_SELECTED EXCERPT_
▼
I’m a big fan of a variety of different camping scenarios, from 20lb ultralight and minimalist backpacking over long distances, to heavy load backpacking with an external frame load carrier allowing for extra gear, to lighter car camping to all out glamping. They’re all fun in their own little ways.
The L.L. Bean King Pine 4-person tent is as close to glamping as I get while still having my own tent.
– Overall dimensions: 7’10” x 7’9”
– Main tent: 61 square feet
– Porch (screen room): 38 square feet
– Rear vestibule: Dunno, at least 12 square feet, I think.
– Peak height 6’3”
– Weight: 23 lbs minimum, more like 25+lbs with carry bag and stakes
For one person, it’s a palatial experience of the first order. For two people, it’s a major luxury with space a plenty. For three or four, it starts to require a few compromises, but still very luxurious for camping. In a pinch, you could squeeze 6 people.
Three things really make the tent especially impressive from my perspective.
– First, it has two rooms, and the outer room has very large windows and a large door with no-seeum mesh to get great shade and great ventilation.
– Second, the structure is very well designed and extremely stable. While I haven’t used this tent in stormy conditions, I’ve read about enough experiences folks have had with this tent to be sure of its stability in windy stormy conditions. The fabric and double dome pole structure with an overlay portion exudes stability.
– Third, unlike the L.L. Bean King Pine 6-person tent, this tent can be easily setup by one person as long as things are done in sequence and with a little creativity.
Description.
As mentioned the King Pine 4-person has two rooms, the main tent room with a tough bathtub floor and the larger of the two rooms, the porch (screen room) which is plenty large in its own right, and a rear vestibule (which has no floor) which is also a back door that can be unzipped and lifted up and tied to poles or a tree for an awning.
▲
Entries on target coordinates
▼
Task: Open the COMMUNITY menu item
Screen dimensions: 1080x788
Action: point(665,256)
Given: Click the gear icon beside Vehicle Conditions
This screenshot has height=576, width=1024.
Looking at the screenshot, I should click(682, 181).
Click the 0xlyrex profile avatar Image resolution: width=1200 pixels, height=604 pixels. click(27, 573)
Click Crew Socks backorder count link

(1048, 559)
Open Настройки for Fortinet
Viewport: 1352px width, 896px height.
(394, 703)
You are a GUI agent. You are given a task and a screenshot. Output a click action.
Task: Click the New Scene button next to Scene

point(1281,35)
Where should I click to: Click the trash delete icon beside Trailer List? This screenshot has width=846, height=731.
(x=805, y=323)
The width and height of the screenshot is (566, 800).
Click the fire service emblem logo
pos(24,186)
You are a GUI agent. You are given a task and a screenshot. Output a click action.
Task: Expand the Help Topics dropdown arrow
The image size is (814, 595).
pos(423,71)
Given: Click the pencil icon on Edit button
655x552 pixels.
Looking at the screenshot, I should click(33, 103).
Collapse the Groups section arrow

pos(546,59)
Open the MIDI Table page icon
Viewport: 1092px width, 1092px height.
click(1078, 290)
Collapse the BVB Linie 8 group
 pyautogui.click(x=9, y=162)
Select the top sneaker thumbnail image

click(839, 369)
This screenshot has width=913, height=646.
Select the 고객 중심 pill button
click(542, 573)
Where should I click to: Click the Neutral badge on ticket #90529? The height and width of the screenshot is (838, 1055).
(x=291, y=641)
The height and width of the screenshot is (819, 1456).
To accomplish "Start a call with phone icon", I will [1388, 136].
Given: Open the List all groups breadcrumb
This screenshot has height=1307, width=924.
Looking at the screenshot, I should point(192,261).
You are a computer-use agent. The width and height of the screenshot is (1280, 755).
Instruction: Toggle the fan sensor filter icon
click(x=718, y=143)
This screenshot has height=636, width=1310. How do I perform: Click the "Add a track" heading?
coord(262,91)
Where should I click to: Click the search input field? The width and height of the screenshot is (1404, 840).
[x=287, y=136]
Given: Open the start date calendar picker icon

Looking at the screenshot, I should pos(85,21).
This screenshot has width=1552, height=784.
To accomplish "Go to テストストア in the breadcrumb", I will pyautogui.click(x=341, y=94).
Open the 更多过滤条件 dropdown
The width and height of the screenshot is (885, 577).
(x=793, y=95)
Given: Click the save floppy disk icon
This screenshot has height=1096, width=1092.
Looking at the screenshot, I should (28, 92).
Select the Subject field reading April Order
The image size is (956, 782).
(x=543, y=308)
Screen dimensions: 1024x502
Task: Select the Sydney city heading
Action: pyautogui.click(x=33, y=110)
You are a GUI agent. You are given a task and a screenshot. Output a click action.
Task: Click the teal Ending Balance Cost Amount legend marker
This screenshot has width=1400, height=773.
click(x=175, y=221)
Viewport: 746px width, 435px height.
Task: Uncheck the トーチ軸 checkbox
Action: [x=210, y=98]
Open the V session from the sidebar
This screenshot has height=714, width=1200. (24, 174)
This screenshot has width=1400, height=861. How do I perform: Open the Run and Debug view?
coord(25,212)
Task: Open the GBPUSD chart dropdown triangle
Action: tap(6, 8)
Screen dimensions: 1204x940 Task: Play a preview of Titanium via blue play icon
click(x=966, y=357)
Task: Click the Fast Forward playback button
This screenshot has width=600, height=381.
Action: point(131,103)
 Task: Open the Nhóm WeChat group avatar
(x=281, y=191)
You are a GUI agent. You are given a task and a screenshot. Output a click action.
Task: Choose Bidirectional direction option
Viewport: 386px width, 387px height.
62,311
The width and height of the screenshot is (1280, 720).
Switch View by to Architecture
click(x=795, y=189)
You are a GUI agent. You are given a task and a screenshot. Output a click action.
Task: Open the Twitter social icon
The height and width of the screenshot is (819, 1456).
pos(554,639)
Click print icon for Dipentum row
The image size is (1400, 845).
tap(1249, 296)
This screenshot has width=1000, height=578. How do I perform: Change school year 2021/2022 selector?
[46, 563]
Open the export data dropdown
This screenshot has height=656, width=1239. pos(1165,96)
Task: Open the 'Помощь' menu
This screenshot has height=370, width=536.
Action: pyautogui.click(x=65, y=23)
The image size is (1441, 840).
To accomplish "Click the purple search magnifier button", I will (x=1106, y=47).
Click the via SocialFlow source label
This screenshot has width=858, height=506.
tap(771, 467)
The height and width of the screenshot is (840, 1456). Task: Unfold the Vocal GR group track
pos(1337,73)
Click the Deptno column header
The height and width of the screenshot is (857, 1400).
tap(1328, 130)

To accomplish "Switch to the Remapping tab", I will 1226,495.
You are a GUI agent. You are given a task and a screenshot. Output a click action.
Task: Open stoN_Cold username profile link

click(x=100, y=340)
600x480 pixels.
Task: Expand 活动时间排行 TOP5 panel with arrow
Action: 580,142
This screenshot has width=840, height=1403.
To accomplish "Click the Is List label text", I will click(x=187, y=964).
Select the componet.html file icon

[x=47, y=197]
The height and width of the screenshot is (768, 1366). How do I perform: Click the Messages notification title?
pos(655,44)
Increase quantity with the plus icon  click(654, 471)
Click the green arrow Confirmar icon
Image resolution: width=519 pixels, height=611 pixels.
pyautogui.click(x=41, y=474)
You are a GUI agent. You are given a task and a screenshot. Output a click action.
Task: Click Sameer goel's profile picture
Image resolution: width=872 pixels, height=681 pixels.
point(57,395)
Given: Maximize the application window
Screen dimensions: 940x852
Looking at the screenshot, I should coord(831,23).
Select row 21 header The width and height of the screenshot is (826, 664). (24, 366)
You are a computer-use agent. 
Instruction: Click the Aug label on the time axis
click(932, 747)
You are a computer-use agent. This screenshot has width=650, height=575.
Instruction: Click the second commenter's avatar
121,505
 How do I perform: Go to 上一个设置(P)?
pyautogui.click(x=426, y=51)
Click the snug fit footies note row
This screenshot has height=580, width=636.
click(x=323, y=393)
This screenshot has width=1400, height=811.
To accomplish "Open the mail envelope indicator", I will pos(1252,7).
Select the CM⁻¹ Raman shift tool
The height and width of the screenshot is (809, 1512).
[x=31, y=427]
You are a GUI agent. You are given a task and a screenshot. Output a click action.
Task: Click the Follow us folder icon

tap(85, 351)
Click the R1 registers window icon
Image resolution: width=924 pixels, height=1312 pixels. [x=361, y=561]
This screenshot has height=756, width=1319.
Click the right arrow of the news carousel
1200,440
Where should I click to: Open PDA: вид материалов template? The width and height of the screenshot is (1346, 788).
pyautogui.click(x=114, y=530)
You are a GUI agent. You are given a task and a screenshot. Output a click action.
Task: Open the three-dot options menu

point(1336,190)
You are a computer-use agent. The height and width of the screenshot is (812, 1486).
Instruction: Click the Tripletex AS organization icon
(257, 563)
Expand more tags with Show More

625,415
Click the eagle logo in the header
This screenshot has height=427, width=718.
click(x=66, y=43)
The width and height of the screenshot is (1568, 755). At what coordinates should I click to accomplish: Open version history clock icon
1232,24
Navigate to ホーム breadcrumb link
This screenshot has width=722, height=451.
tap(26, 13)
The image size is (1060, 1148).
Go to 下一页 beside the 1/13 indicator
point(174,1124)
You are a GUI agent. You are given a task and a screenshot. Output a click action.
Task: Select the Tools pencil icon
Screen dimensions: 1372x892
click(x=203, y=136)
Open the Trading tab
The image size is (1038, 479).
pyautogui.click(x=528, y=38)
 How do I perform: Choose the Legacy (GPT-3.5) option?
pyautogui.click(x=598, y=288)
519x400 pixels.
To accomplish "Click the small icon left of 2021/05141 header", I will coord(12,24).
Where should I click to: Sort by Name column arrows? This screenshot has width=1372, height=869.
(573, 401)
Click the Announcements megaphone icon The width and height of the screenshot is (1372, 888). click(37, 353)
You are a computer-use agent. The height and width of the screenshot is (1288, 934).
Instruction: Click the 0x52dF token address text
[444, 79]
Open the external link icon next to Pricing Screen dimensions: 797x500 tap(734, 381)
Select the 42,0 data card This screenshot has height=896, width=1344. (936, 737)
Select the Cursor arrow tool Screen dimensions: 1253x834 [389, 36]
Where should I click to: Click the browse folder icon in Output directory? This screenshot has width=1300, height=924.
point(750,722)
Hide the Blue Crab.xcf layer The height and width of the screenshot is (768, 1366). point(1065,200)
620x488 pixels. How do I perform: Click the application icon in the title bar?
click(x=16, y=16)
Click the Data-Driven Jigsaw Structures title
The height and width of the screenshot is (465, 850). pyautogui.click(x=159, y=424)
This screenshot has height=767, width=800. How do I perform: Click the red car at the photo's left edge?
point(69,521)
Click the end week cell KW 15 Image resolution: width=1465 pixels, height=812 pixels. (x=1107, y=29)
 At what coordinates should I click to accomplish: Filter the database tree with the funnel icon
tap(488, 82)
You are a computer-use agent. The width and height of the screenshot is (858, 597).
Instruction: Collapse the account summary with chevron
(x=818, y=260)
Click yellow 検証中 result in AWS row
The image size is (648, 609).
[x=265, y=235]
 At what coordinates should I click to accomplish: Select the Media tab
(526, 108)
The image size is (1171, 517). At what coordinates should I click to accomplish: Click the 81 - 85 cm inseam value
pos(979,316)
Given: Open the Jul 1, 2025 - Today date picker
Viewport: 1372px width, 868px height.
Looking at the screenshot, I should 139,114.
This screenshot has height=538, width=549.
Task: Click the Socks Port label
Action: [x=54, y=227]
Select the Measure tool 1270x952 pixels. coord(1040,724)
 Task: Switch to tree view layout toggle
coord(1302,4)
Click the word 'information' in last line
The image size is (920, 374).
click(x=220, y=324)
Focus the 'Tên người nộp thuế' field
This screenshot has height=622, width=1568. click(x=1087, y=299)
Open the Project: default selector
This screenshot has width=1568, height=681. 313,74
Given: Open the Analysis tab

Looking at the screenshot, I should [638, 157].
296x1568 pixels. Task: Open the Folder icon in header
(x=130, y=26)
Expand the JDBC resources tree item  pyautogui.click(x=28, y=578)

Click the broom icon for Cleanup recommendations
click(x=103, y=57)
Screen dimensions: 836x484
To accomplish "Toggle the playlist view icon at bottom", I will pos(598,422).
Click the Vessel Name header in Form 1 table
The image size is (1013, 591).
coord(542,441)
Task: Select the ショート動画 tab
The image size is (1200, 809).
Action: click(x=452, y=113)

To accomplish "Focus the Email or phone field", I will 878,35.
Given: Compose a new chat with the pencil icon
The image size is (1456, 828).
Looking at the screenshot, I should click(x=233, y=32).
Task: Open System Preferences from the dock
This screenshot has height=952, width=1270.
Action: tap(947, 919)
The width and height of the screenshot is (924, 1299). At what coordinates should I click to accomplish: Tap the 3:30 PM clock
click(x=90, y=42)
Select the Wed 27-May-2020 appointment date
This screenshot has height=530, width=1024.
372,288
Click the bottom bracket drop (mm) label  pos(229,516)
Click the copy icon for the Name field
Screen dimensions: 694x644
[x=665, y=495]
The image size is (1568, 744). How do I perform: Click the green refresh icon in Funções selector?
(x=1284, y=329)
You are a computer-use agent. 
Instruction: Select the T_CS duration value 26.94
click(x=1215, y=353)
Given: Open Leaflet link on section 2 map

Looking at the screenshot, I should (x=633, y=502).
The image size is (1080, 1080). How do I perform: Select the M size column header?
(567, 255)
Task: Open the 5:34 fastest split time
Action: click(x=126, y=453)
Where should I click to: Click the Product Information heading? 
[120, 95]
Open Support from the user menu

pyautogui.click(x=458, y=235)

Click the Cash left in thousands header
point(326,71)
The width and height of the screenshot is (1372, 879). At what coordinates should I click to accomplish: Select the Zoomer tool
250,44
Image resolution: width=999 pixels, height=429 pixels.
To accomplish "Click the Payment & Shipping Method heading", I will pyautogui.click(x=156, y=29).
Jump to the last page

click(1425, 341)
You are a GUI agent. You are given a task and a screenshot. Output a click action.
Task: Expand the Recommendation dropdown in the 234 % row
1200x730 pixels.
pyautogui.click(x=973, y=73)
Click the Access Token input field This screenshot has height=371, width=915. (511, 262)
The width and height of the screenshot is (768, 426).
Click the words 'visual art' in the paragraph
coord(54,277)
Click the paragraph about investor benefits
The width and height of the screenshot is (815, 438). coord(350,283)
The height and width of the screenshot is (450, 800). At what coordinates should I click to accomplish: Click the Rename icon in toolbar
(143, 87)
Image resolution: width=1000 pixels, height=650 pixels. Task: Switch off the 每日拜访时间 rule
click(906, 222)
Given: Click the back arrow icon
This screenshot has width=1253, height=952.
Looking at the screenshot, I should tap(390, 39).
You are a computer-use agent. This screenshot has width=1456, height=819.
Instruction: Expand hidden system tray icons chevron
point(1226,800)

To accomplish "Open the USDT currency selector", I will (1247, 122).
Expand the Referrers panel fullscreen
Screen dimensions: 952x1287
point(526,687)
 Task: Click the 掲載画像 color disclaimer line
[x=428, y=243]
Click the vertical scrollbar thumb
▲
_TASK PROMPT_
Copy the tent review word for word, starting with "I’m a big fan" and going on through "squeeze 6 people.".

_EXPECTED OUTPUT_
I’m a big fan of a variety of different camping scenarios, from 20lb ultralight and minimalist backpacking over long distances, to heavy load backpacking with an external frame load carrier allowing for extra gear, to lighter car camping to all out glamping. They’re all fun in their own little ways.
The L.L. Bean King Pine 4-person tent is as close to glamping as I get while still having my own tent.
– Overall dimensions: 7’10” x 7’9”
– Main tent: 61 square feet
– Porch (screen room): 38 square feet
– Rear vestibule: Dunno, at least 12 square feet, I think.
– Peak height 6’3”
– Weight: 23 lbs minimum, more like 25+lbs with carry bag and stakes
For one person, it’s a palatial experience of the first order. For two people, it’s a major luxury with space a plenty. For three or four, it starts to require a few compromises, but still very luxurious for camping. In a pinch, you could squeeze 6 people.